The Exercise Conundrum

For years my doctors told me to exercise. In that "get up off your lazy ass and move already" kind of way. After a while it got silly. Here I was too sick to work, and I was just supposed to breeze through step class like some bored housewife with too much time on her hands? Seeing as I was in too much pain to carry the laundry down three flights of stairs, I ignored such frivolous advice. The pounds packed on, I gained even more weight from going on medications to treat the pain, and then the pain got so bad Vicodin became my breakfast of necessity. I was back to work, but barely, and every other aspect of my life was descending into total chaos. And still, my doctors told me to exercise.

It was blatantly insulting. Clearly they weren't of the same mindset as I, and didn't believe the fire racing through my muscles was real. They didn't get how much it hurt to do something as innocuous as blow dry my hair. They didn't get it, how miserable I felt in the aftermath of so many insomnia-wracked nights, and how many days they took me to recover. Days I was struggling to meet my obligations of work, home and family, and failing miserably. They didn't get any of it. They just told me to exercise and not be so unhappy. Like it was a switch I could turn on and off at the will of my whim! I recognize now that a person who hasn't experienced Fibromyalgia pain doesn't understand how acute, crushing, and all-encompassing it truly is. But back then all I could do was pray my doctors might try and help me a little bit, if I took their absurd advice and at least tried to exercise.

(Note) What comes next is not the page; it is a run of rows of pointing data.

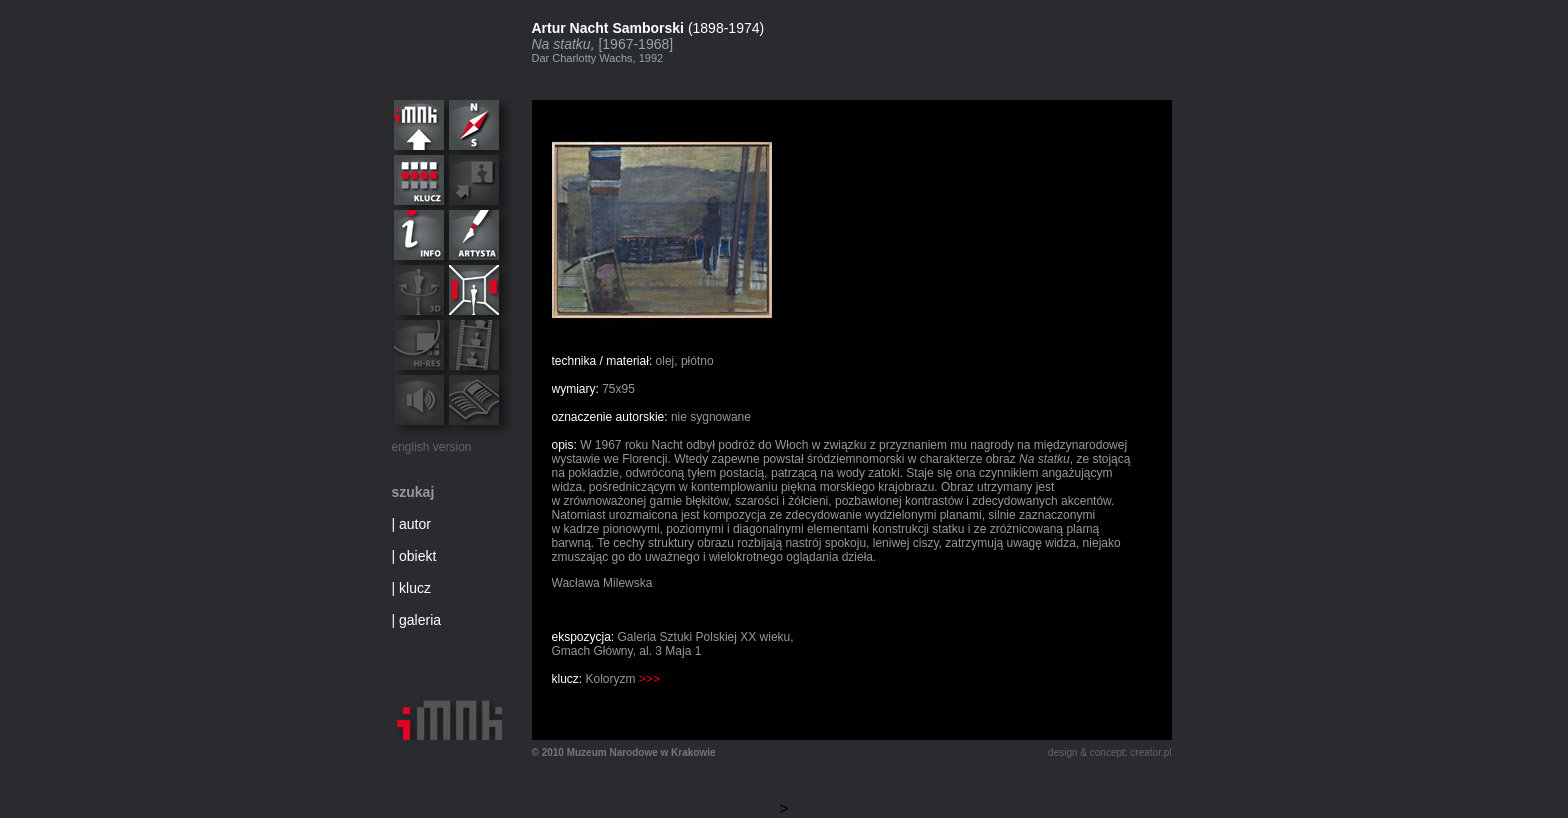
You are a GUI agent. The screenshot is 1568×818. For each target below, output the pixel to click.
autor (415, 524)
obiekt (417, 556)
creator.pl (1150, 752)
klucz (415, 588)
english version (432, 447)
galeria (420, 620)
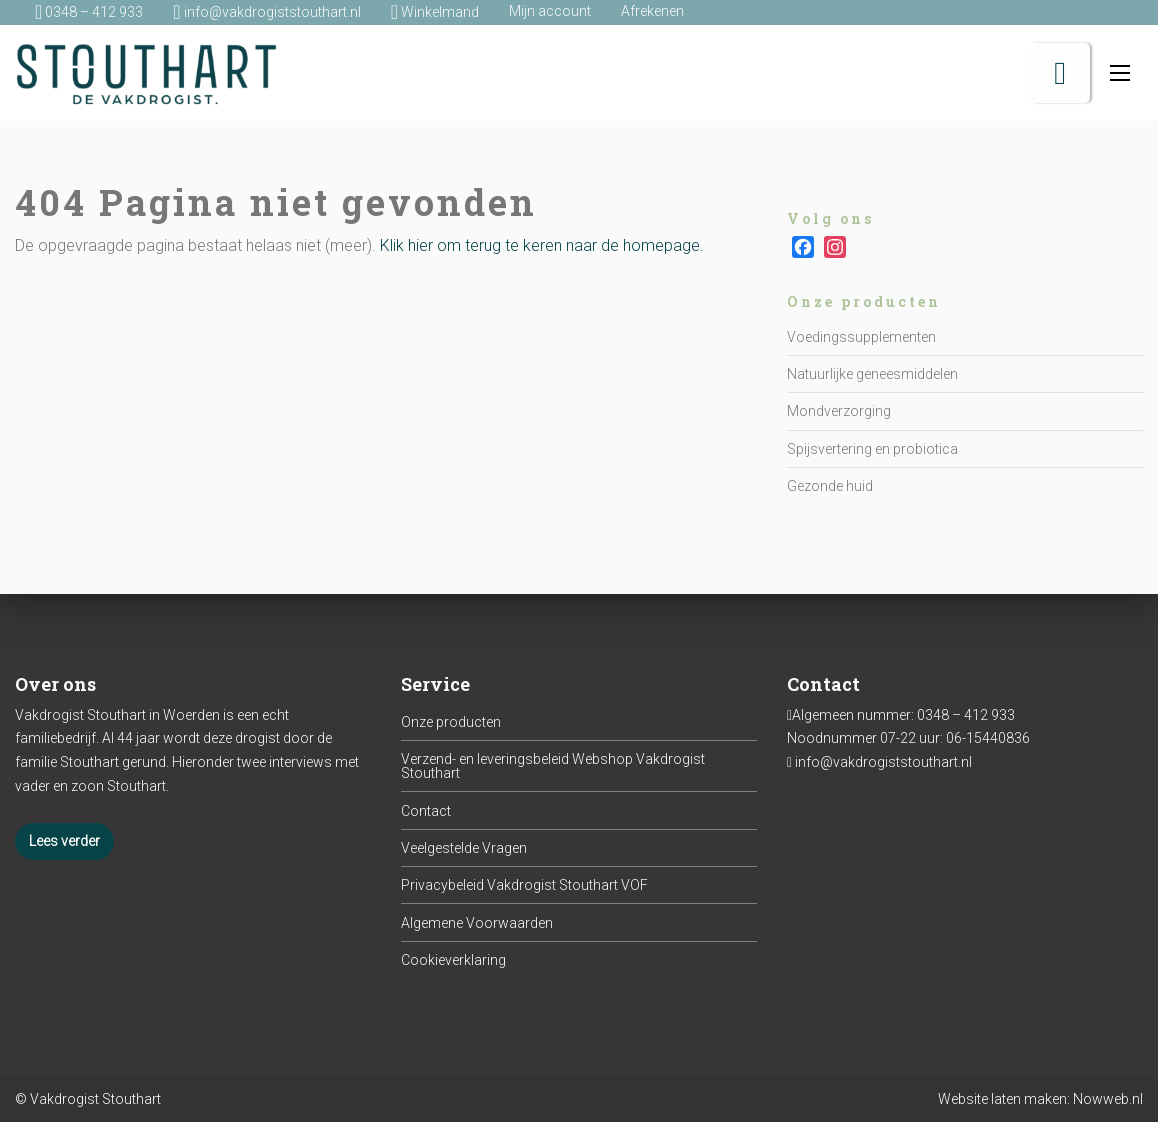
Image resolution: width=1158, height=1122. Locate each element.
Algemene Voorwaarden (477, 923)
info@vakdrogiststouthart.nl (883, 762)
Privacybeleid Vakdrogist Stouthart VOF (524, 885)
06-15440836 (988, 738)
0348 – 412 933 (966, 715)
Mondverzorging (839, 411)
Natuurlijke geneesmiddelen (872, 374)
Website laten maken (1002, 1099)
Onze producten (451, 722)
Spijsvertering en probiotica (872, 449)
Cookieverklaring (453, 960)
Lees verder (64, 841)
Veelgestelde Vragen (464, 848)
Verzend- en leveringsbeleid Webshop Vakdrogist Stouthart (553, 766)
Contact (426, 811)
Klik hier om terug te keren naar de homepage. (542, 245)
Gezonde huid (830, 486)
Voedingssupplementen (861, 337)
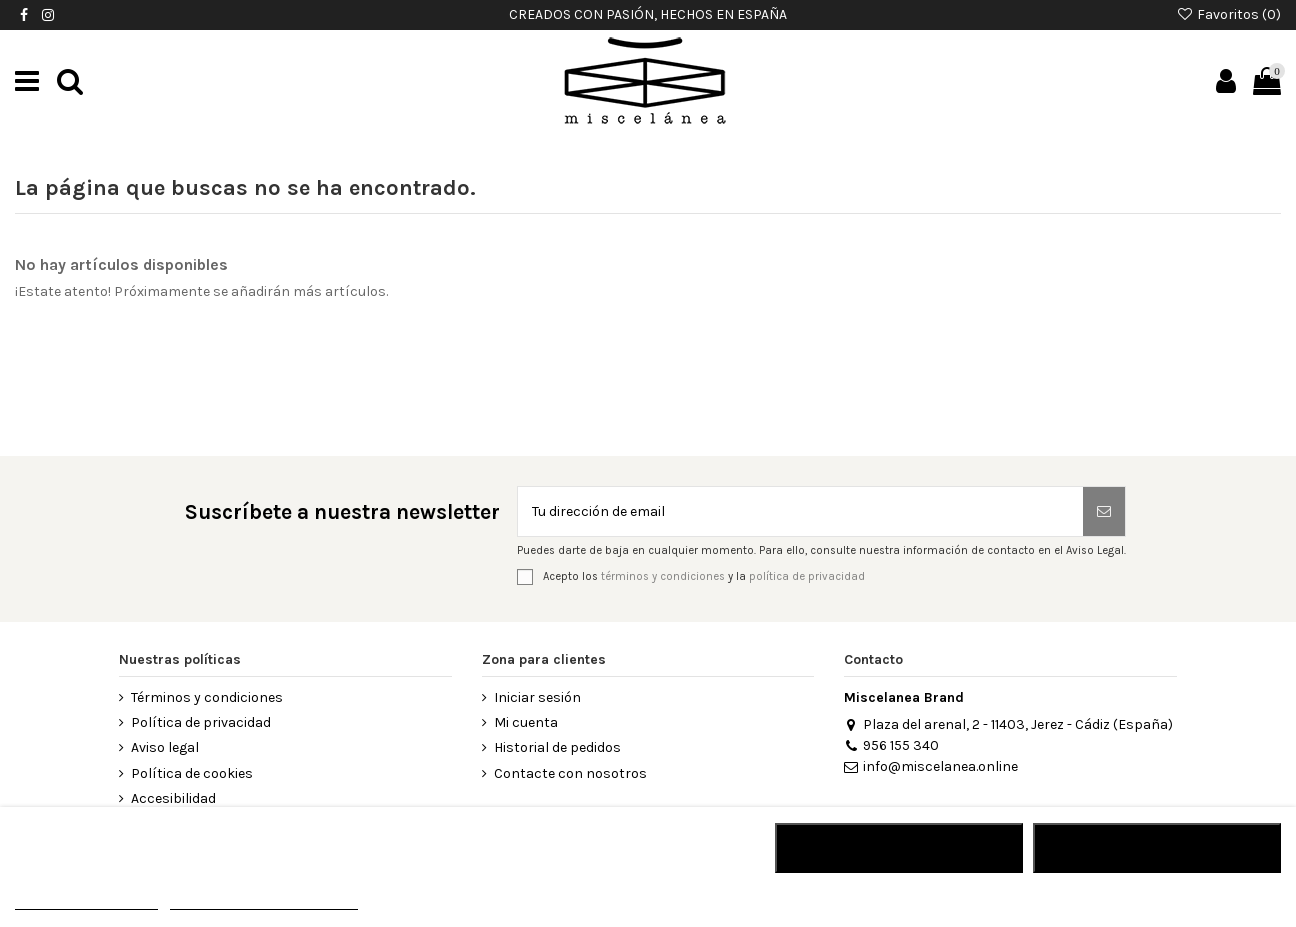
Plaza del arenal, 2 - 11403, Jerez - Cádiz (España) (1008, 724)
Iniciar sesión (537, 697)
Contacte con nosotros (570, 773)
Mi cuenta (526, 722)
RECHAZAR (898, 848)
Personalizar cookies (264, 900)
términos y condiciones (663, 576)
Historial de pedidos (557, 747)
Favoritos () (1228, 14)
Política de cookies (192, 773)
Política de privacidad (201, 722)
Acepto (1157, 848)
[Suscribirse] (1104, 511)
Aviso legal (165, 747)
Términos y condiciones (207, 697)
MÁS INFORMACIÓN (86, 900)
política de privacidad (807, 576)
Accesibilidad (173, 798)
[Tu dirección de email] (800, 511)
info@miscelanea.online (930, 766)
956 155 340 (891, 745)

Today I walk a mile and a half five days a week, do 360 stomach crunches four days a week, bench press 45 lbs., squat 40 lbs., and have started wearing ankle weights to add an extra challenge to my yoga practice. I've gone from a size 18 to a 6. At this point in the game I'd rather give up Dos Equis forever, than renounce my triumph over exercise. It took me more years, flares, setbacks and determination to get here than I ever imagined possible. But I am not in pain anymore, as a lifestyle. Sure I have flares that hurt like hell, overdo it trying to be Superwoman, tweak ligaments while working out and can predict the rain with the distinctive stabbing pain it sends through my tender points. My life is not pain-free, but it's not pain-filled, either. I've achieved a far greater physical recovery than I ever expected. I don't know if any other patient would have the same result. After all, we may not even have the same disease, seeing as Fibromyalgia is a diagnosis of exclusion. But I do know I somehow found the gusto to stick with it after every self-induced flare would land me in bed for a week. One day I looked back and those weeks had become days, days turned into hours, and my life was kinda mine again.